# Chartists - your opinions please



## Joe Blow (5 August 2004)

I'd be interested in hearing the opinions of chartists on this Dow Jones 12 month chart.


----------



## wayneL (5 August 2004)

Hi Joe,

It looks like crap. I've barely traded a long in weeks. Thank the Lord its so easy to short stocks in the US.

Futures are down atm and it will certainly open down this evening.

Longer term, I think the bear is stalking the market, more pain ahead for the bulls.


----------



## wayneL (11 August 2004)

Time for a bounce?

A breach of the lower channel line will scare the crap out of bulls and may cause account 990N (AKA the PPT) to go on a spending spree.

Watch this space


----------



## stefan (11 August 2004)

Wayne,

Very interesting chart there. Looks like we are in for some more interesting days. Let's see what other figures they will release. I have a feeling they will all be disappointing. Maybe uncle sam will surprise us all for a change?  

Happy trading

Stefan


----------



## wayneL (11 August 2004)

Yup,

Bounce happenning! Fed raises .25% and the market rises...

Go figure! :

But..."One swallow does not a summer make"


----------



## stefan (12 August 2004)

> Fed raises .25% and the market rises...




Wayne,
Well, I'd say everbody is just keen to hear that the economy is strong. Which it is when interests go up. So this time the market took it as a good sign, meaning that the current pull back is only temporary. 

Happy trading


----------



## Joe Blow (17 August 2004)

> I'd be interested in hearing the opinions of chartists on this Dow Jones 12 month chart.




Dow looking even sicker than it was when I made my first post in this thread.

Any comments?


----------



## stefan (17 August 2004)

My only coment would be:
As long as oil stays high, the DOW will trade backwards because of the slow down in economy due to high oil prices. EVERYTHING in the US is about economy and growth. The last figures were crap. Job creation was so disappointing it may already have decided the election.

I for one don't see the DOW going up until something good comes out to motiviate the market. And to be honest, I can't see what that could be right now.

Happy trading

Stefan


----------



## wayneL (22 September 2004)

We at another critical technical point in the US market.

"They" have been reluctant to push past the upper channel line over the last few days and will be interesting (especially as I am ckokkers full of longs) where we go next.

The feeling I get from other traders is pretty bullish, but the contrarians, as always, view excessive busllishness as a bearish sign.

Next question: what will be the implications for the Aussie market?
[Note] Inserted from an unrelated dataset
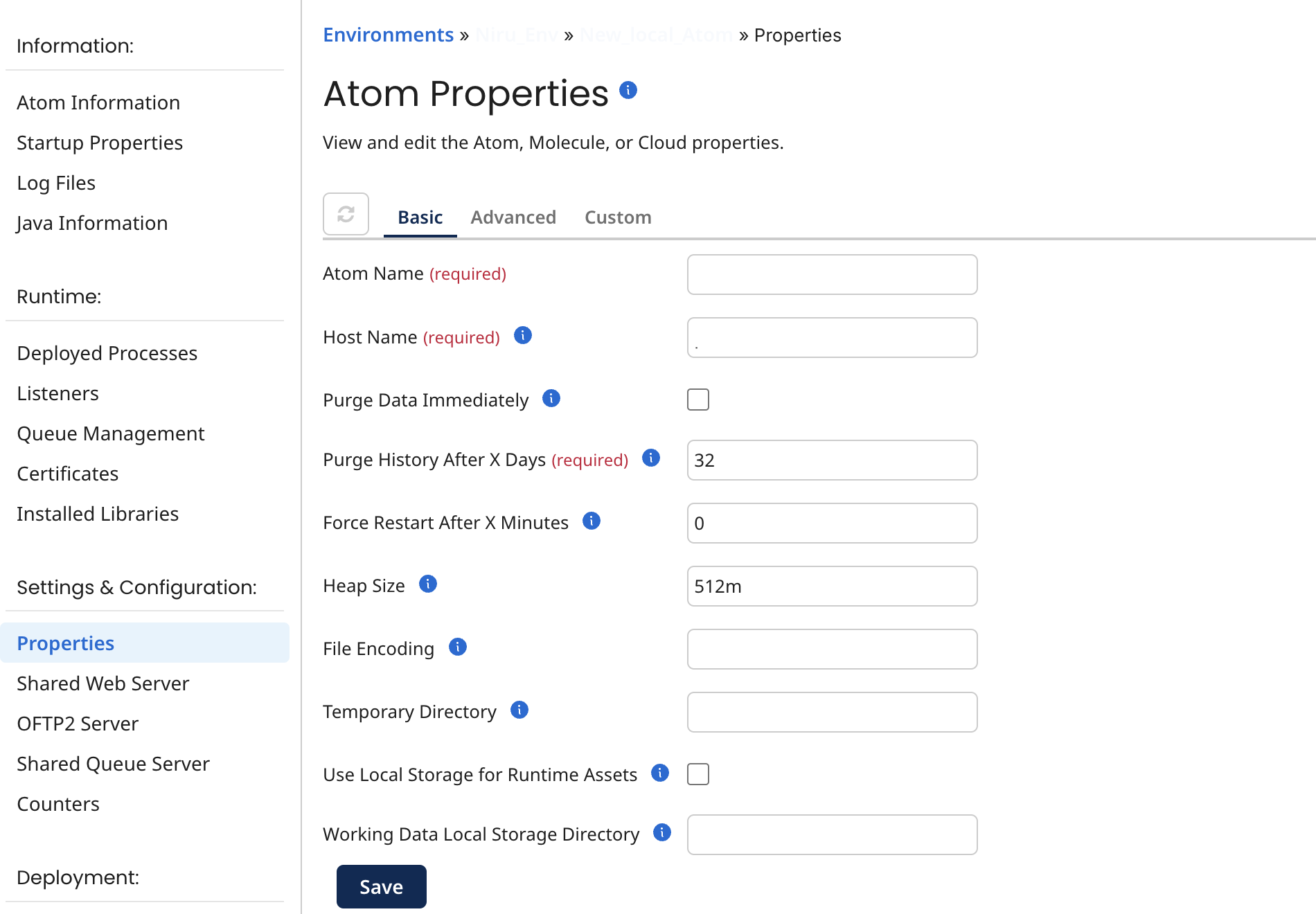Switch to the Advanced tab
The image size is (1316, 914).
point(513,217)
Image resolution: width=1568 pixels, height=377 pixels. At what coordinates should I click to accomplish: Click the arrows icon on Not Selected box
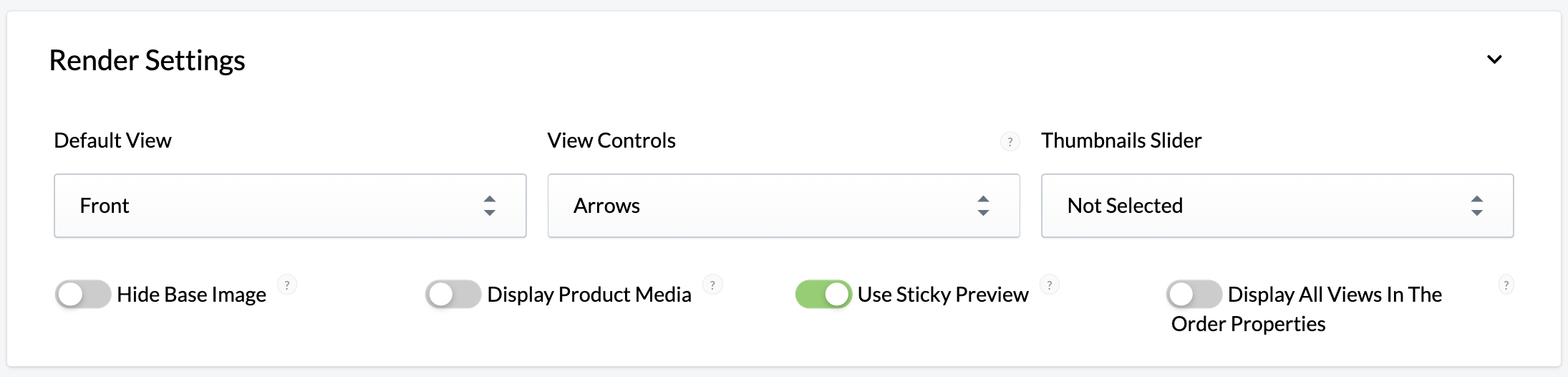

The US and OZ markets have have less correlation than I have seen since I've been trading.

As always, we live in interesting times.


----------



## Joe Blow (24 September 2004)

The U.S. market down about 2% over the last two trading sessions.

Interesting chart Wayne!


----------



## wayneL (24 September 2004)

Joe,

Yes the channel is still intact and one could make a case for the market to make a move to the bottom of the channel at circa 1055 then bounce etc etc.

The only thing I don't like about that is that it is TOOOOO predictable.

Channels don't last forever and the've gotta push it out one way or the other.


----------



## wayneL (30 September 2004)

Hi

The s&p looks to be bouncing off the 38% at this stage.(the nasdaq is giving a stronger bounce off of the same level)

I still think "they" want to push it northwards. A lot of the stocks I trade look pretty bullish. Surprising really as a lot of the #'s coming out are underwhelming to say the least.

Cheers


----------



## wayneL (2 October 2004)

Well the bullishness I detected from US traders looks to be serious. More mediocre #'s released today and the market makes a serious assault on that upper channel boundary...go figure!

I've scarcely been able to find a short setup for a few weeks so I am happy that the boys have decided to push this to the upside...kaching!


----------



## stockGURU (10 October 2004)

Hi Wayne... I've been waiting anxiously for your next chart in this series.


----------



## RichKid (10 October 2004)

stockGURU said:
			
		

> Hi Wayne... I've been waiting anxiously for your next chart in this series.




Yes, me too. 

Also, Did I mention that your charts always look good Wayne? You're quite the artist...makes charting a visual pleasure! Knowing what the art world is like I wonder if people sell framed pictures of colourful chart patterns....might make more money out of the pictures than the stock ...you could start a gallery and charge nerdy chartists for entry....he he he

It's the weekend, I can't be bothered being serious.


----------



## wayneL (11 October 2004)

Guys,

Will update tonight...maybe even with some extra colours and squiggly lines, for artistic merit. Haha


----------



## wayneL (15 October 2004)

Well as we can see the S&P had broken out of the channel...briefly...only to be lassoed in by oil prices. Bullish sentiment seems to also be drying up.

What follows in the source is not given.